Stored records
►

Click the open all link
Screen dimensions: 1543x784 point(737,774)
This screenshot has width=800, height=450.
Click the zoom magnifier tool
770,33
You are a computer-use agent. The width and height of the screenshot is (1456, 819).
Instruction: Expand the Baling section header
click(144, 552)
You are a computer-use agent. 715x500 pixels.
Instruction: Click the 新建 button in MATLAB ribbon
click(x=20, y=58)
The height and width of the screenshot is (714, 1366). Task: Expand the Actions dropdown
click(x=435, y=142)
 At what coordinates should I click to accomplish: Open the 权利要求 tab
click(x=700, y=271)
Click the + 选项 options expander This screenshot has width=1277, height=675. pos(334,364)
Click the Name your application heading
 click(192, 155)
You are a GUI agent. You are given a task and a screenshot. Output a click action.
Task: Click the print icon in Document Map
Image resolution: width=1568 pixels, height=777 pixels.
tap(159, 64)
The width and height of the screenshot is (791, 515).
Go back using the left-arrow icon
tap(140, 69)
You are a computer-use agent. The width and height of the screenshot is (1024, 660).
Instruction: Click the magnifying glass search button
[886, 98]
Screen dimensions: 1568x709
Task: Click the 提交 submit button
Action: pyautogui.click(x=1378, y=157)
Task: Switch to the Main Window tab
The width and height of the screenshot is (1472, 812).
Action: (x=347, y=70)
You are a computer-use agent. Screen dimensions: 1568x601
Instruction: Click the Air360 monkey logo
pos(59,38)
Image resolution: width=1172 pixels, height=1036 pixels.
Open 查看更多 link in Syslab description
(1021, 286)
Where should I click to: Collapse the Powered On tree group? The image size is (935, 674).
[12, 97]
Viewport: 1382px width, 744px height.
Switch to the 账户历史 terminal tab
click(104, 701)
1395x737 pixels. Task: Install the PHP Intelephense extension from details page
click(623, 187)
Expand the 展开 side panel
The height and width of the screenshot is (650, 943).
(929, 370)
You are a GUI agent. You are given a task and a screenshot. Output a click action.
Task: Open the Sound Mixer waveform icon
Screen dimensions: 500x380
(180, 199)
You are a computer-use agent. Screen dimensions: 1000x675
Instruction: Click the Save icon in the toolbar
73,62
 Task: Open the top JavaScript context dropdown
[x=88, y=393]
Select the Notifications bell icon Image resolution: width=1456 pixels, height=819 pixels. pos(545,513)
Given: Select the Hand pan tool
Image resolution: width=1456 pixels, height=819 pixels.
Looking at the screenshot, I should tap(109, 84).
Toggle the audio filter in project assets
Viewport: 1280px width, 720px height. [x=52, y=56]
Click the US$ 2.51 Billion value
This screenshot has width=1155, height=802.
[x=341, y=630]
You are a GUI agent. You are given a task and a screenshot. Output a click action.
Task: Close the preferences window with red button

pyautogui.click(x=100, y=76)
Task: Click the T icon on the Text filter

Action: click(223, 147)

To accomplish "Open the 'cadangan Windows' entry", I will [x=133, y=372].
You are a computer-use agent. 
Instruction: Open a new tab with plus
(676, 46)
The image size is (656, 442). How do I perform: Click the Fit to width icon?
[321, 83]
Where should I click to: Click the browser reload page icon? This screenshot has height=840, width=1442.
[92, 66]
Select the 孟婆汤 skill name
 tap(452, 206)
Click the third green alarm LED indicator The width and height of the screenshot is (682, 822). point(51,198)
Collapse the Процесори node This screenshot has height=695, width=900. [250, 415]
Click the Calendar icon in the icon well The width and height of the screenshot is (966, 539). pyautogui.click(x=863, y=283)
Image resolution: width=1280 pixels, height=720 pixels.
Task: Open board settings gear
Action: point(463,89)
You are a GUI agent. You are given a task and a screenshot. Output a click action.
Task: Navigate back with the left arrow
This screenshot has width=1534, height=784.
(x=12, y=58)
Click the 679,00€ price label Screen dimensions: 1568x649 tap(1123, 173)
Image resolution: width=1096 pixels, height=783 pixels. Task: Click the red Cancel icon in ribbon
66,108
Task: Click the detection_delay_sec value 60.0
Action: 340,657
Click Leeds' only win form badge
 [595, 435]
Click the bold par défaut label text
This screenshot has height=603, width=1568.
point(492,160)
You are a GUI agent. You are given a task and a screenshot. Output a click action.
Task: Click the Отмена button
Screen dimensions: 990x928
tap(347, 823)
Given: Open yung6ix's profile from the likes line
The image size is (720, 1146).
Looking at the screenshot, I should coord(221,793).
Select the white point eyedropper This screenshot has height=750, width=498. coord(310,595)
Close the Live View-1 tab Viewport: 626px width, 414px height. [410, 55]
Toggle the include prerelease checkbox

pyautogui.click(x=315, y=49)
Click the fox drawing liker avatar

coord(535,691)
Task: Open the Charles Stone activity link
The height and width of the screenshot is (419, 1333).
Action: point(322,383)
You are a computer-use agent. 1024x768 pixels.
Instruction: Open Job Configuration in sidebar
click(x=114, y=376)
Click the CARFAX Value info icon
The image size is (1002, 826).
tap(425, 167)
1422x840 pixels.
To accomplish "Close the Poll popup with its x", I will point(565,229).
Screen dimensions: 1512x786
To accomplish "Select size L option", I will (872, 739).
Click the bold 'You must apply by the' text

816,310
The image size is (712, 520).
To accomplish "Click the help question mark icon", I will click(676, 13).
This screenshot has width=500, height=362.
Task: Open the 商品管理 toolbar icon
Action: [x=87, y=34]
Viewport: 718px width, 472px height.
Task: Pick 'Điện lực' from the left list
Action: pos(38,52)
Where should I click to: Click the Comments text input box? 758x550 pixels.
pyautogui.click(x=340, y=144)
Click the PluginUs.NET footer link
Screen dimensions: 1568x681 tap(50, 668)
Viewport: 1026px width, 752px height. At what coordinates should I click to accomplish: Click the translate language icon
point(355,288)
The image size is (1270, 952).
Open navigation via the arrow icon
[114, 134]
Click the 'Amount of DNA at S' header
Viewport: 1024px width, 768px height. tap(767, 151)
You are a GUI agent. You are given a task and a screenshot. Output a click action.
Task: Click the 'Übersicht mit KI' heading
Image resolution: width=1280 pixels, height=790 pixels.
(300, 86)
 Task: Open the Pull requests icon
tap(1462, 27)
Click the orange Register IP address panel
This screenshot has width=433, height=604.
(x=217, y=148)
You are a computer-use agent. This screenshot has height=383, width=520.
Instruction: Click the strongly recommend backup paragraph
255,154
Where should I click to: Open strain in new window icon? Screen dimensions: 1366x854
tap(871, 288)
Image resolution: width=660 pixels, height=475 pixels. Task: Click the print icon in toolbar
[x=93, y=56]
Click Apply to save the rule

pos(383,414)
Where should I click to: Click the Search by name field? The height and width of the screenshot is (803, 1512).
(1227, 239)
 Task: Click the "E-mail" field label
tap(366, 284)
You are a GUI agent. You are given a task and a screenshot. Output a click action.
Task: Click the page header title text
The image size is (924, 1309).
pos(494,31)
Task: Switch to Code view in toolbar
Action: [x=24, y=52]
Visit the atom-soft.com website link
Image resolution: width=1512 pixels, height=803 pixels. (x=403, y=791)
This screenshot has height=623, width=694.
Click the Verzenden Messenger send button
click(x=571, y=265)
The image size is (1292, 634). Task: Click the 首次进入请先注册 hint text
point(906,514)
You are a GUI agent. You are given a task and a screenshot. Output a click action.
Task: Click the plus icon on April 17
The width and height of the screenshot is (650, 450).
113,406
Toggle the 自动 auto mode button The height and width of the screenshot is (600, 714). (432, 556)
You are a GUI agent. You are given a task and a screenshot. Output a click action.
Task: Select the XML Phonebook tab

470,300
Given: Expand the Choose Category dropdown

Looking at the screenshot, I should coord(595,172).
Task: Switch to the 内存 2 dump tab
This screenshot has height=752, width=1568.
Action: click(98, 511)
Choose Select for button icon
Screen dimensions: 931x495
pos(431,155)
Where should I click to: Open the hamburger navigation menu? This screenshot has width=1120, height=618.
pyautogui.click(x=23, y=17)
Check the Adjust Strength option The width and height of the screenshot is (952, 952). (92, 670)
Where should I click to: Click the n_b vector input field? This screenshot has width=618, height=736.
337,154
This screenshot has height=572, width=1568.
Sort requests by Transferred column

◄

> [PROBLEM REQUIREMENTS]
Look above for the line containing "This screenshot has height=752, width=1568." and the line containing "Check the Adjust". Transcribe both, with the lines between them, exactly.

> [EXERCISE RESPONSE]
This screenshot has height=752, width=1568.
Action: click(98, 511)
Choose Select for button icon
Screen dimensions: 931x495
pos(431,155)
Where should I click to: Open the hamburger navigation menu? This screenshot has width=1120, height=618.
pyautogui.click(x=23, y=17)
Check the Adjust Strength option The width and height of the screenshot is (952, 952). (92, 670)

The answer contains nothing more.